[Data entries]
--- START ---

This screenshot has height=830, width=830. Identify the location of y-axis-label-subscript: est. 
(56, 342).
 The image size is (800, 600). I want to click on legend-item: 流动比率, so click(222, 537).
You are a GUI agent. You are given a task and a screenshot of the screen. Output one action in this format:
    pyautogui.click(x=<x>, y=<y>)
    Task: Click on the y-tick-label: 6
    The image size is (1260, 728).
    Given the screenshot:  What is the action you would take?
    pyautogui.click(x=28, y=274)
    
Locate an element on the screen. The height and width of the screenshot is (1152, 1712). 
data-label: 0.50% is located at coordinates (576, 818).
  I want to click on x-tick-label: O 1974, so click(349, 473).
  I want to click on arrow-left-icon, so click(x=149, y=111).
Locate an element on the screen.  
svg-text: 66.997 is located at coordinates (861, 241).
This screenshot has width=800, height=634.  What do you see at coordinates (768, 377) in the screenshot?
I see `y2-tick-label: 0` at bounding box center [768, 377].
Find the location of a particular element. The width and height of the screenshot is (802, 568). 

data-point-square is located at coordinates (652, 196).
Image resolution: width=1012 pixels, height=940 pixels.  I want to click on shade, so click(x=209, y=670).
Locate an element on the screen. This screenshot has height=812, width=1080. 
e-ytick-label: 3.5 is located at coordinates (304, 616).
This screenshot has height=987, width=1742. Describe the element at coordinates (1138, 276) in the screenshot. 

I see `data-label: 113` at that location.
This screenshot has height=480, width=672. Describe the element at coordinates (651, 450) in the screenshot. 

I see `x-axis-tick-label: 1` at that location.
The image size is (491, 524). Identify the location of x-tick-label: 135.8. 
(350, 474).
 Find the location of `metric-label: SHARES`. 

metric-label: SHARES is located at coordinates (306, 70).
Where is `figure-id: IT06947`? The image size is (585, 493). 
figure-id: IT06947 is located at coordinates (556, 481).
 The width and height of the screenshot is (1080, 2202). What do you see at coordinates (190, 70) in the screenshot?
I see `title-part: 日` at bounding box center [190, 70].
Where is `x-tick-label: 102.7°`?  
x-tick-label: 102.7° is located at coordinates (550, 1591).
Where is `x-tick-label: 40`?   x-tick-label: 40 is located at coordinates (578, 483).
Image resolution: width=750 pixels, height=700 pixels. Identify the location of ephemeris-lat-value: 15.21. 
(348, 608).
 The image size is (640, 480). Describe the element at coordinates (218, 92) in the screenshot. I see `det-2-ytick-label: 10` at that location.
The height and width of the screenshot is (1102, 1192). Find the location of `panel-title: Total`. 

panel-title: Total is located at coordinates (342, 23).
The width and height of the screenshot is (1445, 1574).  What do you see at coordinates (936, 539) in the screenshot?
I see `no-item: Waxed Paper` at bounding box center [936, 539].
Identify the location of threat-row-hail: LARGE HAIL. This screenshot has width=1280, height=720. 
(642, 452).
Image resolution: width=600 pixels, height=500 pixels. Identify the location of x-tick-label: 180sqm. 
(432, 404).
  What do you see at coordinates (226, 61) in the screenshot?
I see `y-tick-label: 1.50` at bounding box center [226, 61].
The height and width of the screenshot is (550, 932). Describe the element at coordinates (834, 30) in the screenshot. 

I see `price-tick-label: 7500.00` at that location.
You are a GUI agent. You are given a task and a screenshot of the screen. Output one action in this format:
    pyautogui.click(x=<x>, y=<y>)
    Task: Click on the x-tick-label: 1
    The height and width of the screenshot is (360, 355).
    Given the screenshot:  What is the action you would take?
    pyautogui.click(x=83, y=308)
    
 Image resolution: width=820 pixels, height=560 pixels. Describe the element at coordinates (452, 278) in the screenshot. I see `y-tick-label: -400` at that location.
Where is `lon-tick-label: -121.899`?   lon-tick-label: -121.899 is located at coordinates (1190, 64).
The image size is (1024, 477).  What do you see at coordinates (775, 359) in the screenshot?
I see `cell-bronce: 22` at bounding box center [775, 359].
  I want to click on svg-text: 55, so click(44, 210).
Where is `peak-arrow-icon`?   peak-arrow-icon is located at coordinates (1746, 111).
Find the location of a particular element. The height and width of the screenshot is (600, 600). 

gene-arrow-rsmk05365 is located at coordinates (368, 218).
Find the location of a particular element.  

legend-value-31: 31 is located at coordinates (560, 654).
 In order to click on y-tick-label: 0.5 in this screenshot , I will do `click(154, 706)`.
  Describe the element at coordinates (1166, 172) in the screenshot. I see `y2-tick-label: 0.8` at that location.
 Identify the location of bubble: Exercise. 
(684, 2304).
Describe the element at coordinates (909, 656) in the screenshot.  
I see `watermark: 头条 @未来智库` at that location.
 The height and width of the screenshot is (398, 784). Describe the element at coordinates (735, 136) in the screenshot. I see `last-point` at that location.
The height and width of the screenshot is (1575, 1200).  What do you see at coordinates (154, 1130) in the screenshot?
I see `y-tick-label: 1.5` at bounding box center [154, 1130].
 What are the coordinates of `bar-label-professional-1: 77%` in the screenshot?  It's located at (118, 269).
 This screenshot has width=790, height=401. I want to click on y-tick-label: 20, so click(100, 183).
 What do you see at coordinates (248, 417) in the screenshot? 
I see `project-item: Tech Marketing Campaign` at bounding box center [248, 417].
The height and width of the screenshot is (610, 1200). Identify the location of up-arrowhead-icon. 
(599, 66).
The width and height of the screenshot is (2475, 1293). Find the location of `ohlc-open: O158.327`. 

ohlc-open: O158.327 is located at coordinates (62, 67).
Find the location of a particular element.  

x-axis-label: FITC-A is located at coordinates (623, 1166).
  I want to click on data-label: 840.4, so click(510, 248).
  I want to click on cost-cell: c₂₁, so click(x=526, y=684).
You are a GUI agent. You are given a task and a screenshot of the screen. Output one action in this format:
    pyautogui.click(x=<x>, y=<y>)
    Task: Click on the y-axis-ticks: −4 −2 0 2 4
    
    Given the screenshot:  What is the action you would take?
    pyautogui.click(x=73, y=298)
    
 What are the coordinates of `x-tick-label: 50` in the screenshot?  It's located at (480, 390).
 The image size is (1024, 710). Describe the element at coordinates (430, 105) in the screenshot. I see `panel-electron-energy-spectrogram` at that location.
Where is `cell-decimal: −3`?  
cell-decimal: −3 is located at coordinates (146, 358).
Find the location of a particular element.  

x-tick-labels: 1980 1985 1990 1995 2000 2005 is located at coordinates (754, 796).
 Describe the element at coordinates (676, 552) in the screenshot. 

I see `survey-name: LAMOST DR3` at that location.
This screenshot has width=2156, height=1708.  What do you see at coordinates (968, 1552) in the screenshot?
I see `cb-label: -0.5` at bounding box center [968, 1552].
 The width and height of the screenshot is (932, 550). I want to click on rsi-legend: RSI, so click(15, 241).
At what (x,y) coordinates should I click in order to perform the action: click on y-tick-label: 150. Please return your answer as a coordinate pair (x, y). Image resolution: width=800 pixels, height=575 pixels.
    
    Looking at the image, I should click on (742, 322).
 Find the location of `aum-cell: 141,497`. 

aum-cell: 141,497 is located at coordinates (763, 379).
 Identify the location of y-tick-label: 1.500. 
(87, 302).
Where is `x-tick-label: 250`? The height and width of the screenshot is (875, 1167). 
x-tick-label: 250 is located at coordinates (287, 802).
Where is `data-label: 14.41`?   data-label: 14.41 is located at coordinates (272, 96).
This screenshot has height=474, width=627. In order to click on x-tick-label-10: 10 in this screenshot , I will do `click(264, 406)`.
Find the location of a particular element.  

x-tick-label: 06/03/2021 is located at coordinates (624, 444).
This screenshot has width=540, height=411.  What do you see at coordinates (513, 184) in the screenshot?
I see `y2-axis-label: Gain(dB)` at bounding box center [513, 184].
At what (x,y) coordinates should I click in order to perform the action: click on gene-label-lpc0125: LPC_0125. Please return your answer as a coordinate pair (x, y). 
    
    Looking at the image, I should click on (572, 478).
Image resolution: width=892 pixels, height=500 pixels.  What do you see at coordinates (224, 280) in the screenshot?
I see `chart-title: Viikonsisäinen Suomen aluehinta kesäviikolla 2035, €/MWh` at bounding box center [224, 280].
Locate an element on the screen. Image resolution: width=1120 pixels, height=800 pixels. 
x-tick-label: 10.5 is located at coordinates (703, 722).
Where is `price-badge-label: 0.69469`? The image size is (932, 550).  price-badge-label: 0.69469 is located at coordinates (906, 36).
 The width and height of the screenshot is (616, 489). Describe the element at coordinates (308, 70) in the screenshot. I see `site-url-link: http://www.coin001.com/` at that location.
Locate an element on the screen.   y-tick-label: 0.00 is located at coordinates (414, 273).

--- END ---

> **BRIEF**
Edit the entries from the line with "Identify the location of bubble: Exercise." to the line with "cell-decimal: −3 is", replacing "Identify the location of" with "Find the position of" and leaving everything else unchanged. Return only those lines.

> **OUTPUT FOR THIS TASK**
 Find the position of bubble: Exercise. 
(684, 2304).
Describe the element at coordinates (909, 656) in the screenshot.  
I see `watermark: 头条 @未来智库` at that location.
 The height and width of the screenshot is (398, 784). Describe the element at coordinates (735, 136) in the screenshot. I see `last-point` at that location.
The height and width of the screenshot is (1575, 1200).  What do you see at coordinates (154, 1130) in the screenshot?
I see `y-tick-label: 1.5` at bounding box center [154, 1130].
 What are the coordinates of `bar-label-professional-1: 77%` in the screenshot?  It's located at (118, 269).
 This screenshot has width=790, height=401. I want to click on y-tick-label: 20, so click(100, 183).
 What do you see at coordinates (248, 417) in the screenshot? 
I see `project-item: Tech Marketing Campaign` at bounding box center [248, 417].
The height and width of the screenshot is (610, 1200). Find the position of up-arrowhead-icon. 
(599, 66).
The width and height of the screenshot is (2475, 1293). Find the location of `ohlc-open: O158.327`. 

ohlc-open: O158.327 is located at coordinates (62, 67).
Find the location of a particular element.  

x-axis-label: FITC-A is located at coordinates (623, 1166).
  I want to click on data-label: 840.4, so click(510, 248).
  I want to click on cost-cell: c₂₁, so click(x=526, y=684).
You are a GUI agent. You are given a task and a screenshot of the screen. Output one action in this format:
    pyautogui.click(x=<x>, y=<y>)
    Task: Click on the y-axis-ticks: −4 −2 0 2 4
    
    Given the screenshot:  What is the action you would take?
    pyautogui.click(x=73, y=298)
    
 What are the coordinates of `x-tick-label: 50` in the screenshot?  It's located at (480, 390).
 The image size is (1024, 710). Describe the element at coordinates (430, 105) in the screenshot. I see `panel-electron-energy-spectrogram` at that location.
Where is `cell-decimal: −3`?  
cell-decimal: −3 is located at coordinates (146, 358).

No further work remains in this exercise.